▸ Exercise brief:
Your answer should be one number, the count of lines in the entries holding the word "agent".

Saved data entries

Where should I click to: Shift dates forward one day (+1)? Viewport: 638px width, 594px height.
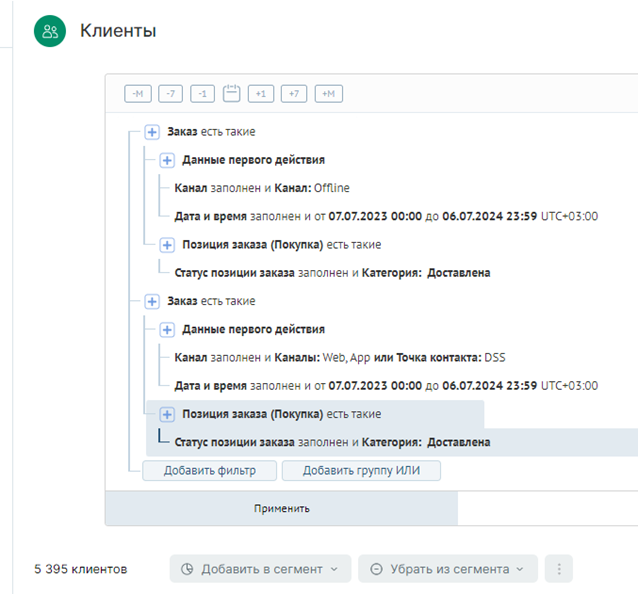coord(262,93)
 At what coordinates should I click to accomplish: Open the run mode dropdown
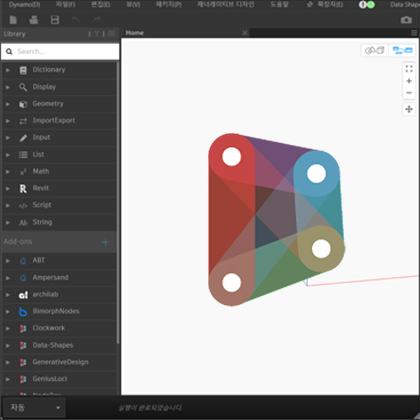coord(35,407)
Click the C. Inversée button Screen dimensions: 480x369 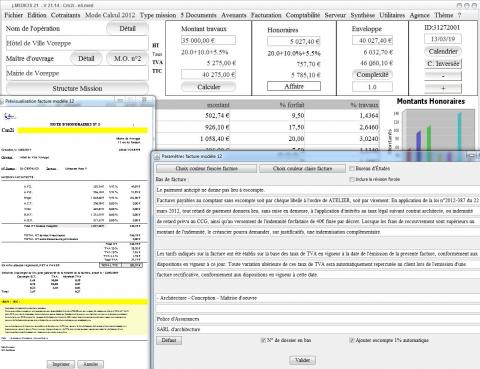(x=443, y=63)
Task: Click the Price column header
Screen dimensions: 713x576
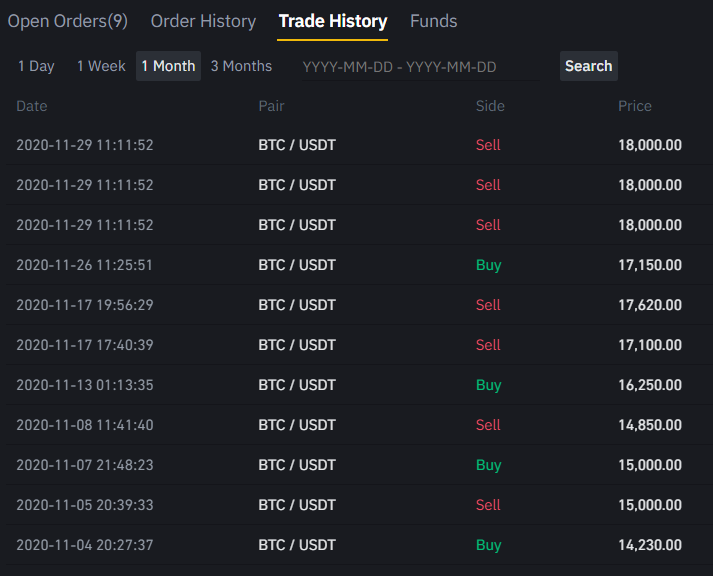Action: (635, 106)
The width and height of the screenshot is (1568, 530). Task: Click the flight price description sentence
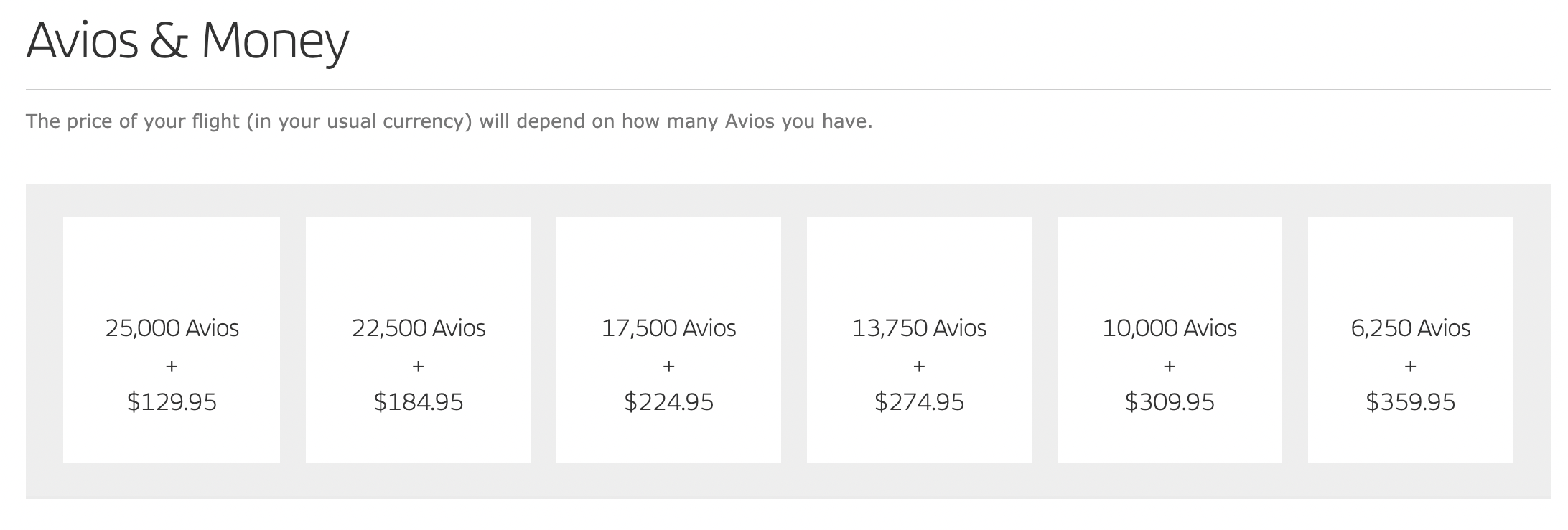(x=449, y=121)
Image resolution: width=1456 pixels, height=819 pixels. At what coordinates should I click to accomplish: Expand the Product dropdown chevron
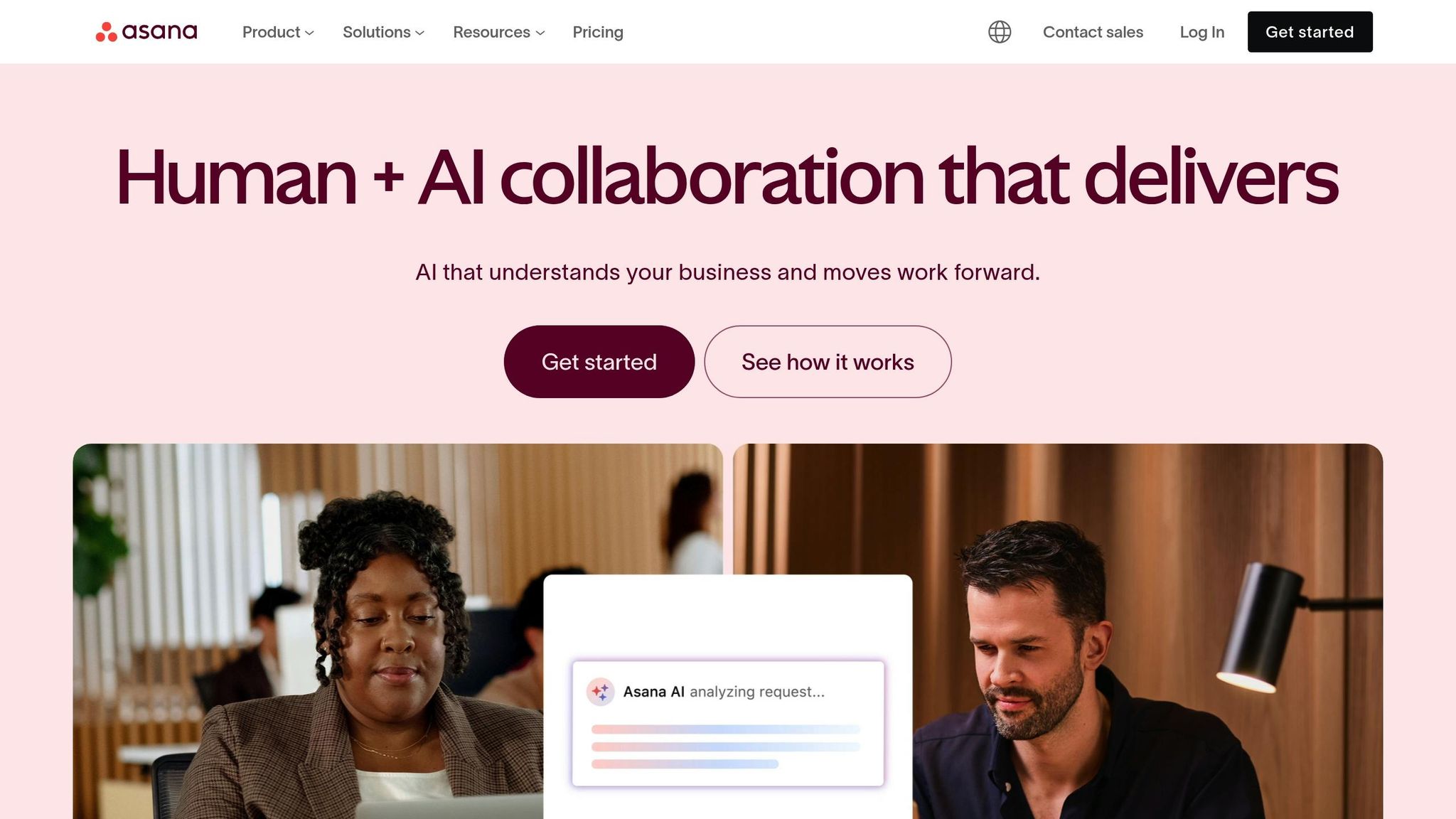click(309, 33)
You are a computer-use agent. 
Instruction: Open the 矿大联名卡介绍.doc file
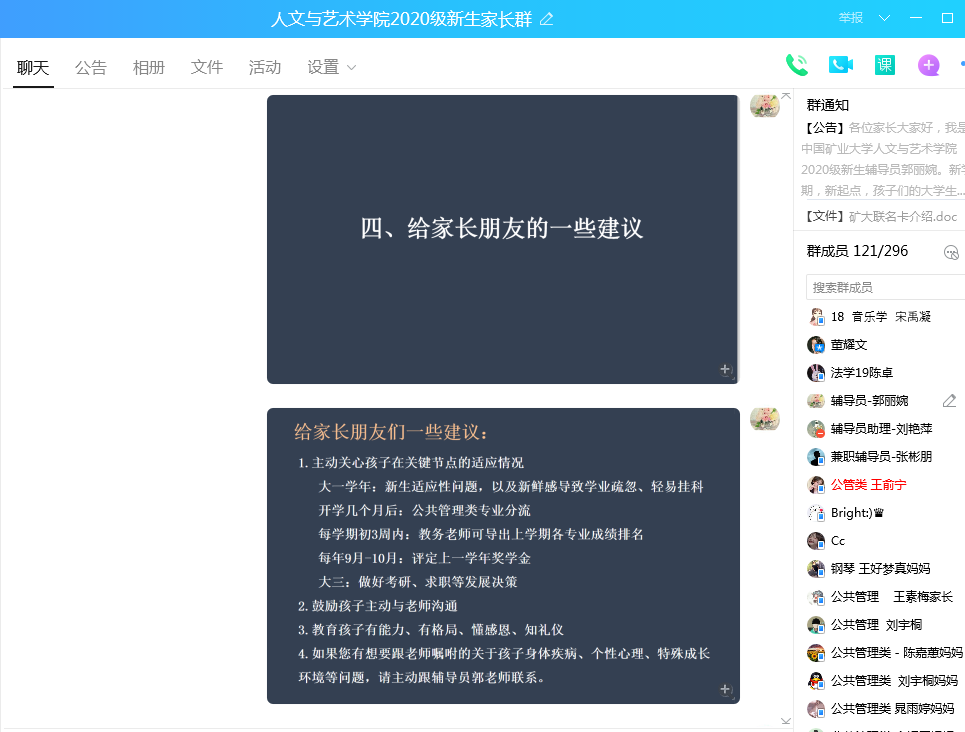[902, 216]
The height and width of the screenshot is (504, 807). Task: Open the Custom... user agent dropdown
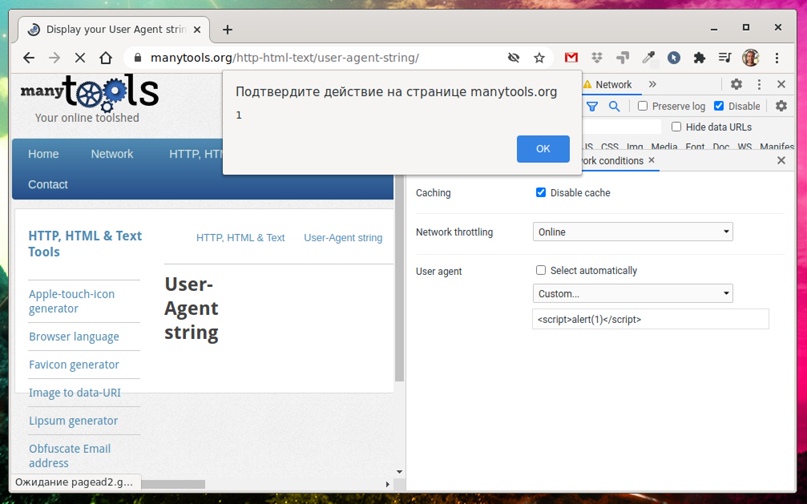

▸ Response to the exercise:
2